The end of the semester means time to get back into the garden. This year, I had decided that I was only going to put Brandywines in the tomato bed. Best tomato on the planet, Brandywine. Certainly not the prettiest, but the size and flavor, not to mention that it's all flesh and little seed makes it our favorite. It's the sort of tomato you don't slice, you cut thick steaks out of. It's not an accent tomato that you put on a something else sandwich -- it is a sandwich.
But then, there I was at the nursery (this year, I didn't grow from seed) and I'm faced with all the varieties and suddenly I feel like I'm in the video store and picking up my Brandywine plants is kind of like choosing the chick flick of the tom section. After all, there are more manly westerns to choose from like "mule train," "Arkansas traveler," and "cherokee purple." Educational tomatoes like "Abraham Lincoln" and "Paul Robeson." "Mr. Stripey" always sounded to me like a Frank Capra kind of crop, while "bloody butcher" is the Wes Craven version.
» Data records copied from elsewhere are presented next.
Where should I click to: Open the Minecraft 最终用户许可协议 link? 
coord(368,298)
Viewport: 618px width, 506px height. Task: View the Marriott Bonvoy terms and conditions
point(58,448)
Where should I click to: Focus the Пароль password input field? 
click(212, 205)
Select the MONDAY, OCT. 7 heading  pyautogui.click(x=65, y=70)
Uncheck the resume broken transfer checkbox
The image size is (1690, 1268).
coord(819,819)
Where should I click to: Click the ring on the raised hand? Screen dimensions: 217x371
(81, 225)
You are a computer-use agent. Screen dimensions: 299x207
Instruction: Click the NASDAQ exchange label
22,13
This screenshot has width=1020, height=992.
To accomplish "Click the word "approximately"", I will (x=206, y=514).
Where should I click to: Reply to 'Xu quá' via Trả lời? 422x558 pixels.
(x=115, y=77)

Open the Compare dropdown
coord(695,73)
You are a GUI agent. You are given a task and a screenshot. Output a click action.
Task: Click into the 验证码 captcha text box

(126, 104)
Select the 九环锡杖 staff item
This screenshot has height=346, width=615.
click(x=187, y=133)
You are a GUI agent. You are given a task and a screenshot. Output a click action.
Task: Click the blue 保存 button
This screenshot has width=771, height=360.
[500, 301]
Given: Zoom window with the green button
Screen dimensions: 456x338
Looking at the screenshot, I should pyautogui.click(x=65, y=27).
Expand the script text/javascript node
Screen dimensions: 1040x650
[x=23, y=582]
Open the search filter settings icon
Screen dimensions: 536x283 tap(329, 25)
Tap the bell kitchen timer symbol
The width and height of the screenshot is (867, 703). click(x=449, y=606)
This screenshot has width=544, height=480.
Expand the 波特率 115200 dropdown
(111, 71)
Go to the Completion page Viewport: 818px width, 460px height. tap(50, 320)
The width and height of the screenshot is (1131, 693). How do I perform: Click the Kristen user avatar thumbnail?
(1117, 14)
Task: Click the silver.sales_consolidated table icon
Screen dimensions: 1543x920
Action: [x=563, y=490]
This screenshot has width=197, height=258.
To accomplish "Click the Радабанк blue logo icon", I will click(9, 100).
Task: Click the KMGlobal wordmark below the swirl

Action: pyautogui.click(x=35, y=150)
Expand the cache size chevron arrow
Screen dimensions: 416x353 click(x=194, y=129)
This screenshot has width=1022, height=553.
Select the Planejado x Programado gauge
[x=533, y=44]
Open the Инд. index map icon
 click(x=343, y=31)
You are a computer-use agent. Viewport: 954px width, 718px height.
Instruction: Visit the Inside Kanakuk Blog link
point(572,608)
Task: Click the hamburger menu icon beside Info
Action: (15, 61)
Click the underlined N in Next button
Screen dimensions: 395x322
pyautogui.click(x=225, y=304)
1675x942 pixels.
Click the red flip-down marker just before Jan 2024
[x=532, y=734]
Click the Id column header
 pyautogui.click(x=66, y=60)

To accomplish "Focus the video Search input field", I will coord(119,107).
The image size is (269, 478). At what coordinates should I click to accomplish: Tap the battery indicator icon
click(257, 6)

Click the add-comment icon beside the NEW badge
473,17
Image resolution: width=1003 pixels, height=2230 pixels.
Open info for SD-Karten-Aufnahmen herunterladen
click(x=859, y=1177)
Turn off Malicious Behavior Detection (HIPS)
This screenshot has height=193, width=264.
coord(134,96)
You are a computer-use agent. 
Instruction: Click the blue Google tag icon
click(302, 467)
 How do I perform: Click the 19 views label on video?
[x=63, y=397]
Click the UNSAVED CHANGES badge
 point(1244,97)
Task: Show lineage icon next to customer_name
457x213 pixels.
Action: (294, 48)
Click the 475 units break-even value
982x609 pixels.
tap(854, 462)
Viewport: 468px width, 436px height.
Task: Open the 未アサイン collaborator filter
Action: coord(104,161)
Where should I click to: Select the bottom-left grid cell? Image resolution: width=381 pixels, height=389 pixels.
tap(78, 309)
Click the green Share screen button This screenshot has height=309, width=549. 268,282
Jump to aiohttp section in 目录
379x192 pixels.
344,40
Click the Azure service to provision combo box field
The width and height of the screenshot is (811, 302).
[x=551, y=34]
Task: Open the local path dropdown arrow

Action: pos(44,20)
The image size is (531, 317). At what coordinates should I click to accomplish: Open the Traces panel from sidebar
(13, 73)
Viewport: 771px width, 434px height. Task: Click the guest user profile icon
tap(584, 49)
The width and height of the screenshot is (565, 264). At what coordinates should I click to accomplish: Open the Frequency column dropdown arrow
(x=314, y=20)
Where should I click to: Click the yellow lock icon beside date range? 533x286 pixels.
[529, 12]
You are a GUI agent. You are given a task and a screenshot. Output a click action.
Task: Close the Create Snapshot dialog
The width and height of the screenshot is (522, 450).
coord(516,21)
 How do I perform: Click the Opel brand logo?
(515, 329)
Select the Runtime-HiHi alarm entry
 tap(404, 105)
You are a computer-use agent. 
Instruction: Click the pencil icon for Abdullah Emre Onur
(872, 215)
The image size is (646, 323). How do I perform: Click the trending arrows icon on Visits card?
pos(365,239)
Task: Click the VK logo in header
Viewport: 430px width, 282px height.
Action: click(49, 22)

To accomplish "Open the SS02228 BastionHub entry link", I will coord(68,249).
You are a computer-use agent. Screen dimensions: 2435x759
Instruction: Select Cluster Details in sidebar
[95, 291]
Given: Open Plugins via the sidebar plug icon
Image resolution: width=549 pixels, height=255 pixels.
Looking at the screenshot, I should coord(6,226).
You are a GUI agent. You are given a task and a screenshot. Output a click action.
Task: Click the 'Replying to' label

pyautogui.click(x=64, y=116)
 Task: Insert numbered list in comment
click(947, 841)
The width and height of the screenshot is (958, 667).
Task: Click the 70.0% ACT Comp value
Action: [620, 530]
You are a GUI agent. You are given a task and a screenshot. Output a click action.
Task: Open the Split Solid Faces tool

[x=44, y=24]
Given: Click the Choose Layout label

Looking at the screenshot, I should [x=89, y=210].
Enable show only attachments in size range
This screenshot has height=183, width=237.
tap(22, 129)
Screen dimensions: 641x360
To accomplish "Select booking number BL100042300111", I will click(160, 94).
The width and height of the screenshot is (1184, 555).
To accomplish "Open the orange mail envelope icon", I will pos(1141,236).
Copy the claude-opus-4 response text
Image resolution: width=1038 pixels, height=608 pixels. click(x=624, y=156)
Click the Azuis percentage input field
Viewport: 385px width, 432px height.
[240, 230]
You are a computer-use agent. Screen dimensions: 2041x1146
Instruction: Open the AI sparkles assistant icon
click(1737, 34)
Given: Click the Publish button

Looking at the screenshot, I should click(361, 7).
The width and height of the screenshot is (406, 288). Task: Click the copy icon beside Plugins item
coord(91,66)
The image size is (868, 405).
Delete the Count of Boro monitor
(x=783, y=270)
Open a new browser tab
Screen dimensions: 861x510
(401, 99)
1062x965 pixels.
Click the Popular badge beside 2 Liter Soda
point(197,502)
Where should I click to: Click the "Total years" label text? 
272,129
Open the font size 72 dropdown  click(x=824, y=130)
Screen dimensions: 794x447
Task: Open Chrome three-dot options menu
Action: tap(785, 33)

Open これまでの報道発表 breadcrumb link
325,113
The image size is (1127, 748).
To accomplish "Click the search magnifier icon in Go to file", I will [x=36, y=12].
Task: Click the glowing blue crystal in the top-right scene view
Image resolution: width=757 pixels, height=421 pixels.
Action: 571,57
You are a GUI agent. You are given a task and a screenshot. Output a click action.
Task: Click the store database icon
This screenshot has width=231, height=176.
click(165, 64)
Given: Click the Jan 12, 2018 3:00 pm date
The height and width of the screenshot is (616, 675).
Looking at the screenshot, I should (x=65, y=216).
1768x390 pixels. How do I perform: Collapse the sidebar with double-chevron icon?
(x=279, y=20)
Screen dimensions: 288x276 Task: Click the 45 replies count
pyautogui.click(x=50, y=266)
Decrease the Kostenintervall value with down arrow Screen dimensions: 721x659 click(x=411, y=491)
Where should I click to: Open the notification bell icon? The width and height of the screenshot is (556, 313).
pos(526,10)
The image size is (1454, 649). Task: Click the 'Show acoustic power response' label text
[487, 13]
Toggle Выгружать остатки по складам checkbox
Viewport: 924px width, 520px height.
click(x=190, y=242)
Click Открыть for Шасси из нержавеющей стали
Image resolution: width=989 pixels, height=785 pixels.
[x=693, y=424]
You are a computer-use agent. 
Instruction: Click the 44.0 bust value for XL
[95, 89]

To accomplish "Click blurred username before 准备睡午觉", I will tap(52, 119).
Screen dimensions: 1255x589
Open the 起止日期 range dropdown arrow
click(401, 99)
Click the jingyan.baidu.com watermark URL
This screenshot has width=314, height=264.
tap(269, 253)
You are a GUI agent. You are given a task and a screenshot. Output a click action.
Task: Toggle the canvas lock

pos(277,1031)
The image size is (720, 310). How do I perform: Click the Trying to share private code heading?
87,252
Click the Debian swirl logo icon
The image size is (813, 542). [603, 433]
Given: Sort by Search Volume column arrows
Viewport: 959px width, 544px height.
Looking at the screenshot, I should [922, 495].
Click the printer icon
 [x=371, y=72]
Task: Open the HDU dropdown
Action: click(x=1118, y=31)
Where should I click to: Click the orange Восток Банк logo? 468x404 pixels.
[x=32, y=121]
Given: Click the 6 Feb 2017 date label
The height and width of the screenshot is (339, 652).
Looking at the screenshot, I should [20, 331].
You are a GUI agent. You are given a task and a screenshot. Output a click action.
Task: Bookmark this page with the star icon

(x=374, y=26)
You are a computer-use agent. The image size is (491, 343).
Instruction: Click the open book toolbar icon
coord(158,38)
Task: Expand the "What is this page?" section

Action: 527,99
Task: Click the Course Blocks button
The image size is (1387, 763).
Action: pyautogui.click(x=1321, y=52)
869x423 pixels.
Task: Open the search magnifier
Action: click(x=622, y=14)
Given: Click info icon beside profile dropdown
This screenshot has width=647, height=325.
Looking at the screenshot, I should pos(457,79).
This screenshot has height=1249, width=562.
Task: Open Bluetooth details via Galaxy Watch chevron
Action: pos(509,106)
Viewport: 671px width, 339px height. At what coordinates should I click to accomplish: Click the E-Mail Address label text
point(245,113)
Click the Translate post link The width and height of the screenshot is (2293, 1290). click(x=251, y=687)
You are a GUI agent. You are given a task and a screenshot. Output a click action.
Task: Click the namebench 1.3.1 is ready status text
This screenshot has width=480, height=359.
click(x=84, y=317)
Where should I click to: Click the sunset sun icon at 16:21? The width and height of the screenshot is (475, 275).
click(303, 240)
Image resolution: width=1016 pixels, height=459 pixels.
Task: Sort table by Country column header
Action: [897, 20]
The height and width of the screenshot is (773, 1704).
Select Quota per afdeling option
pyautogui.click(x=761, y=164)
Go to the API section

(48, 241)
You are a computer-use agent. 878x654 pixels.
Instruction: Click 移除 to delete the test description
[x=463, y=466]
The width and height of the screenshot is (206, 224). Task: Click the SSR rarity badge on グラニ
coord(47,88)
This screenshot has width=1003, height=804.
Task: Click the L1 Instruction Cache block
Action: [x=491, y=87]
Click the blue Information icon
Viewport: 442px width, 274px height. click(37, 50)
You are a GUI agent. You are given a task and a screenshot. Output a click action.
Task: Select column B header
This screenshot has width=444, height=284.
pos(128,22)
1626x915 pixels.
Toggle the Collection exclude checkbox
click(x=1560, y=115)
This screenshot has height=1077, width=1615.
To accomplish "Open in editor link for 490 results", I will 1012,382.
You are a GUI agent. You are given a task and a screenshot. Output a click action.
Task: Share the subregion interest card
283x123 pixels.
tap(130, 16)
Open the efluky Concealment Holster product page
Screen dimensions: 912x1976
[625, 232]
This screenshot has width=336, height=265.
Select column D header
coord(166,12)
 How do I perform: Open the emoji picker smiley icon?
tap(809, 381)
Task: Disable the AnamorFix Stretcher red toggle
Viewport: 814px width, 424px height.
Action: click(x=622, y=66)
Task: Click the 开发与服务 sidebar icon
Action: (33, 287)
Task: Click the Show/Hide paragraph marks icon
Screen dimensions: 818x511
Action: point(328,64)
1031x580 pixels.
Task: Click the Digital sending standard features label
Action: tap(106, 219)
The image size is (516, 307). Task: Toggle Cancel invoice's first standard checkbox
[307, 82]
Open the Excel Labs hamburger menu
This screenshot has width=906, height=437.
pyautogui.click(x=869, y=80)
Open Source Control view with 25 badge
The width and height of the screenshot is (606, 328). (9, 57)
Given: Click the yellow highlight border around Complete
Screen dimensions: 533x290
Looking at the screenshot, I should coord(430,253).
Then, of course, there are the Suze Orman financial self-help series "mortgage lifter" and "money maker." All of this is not to mention those other tomatoes, the adult plants they keep behind the little partition, you know, "big boy," "early girl," "beefmaster," "black seaman," and "wild cherry." Planting some of them, you'd not only get dirty, you'd feel dirty.
Have a nice holiday weekend everyone, whether you're in the garden or not.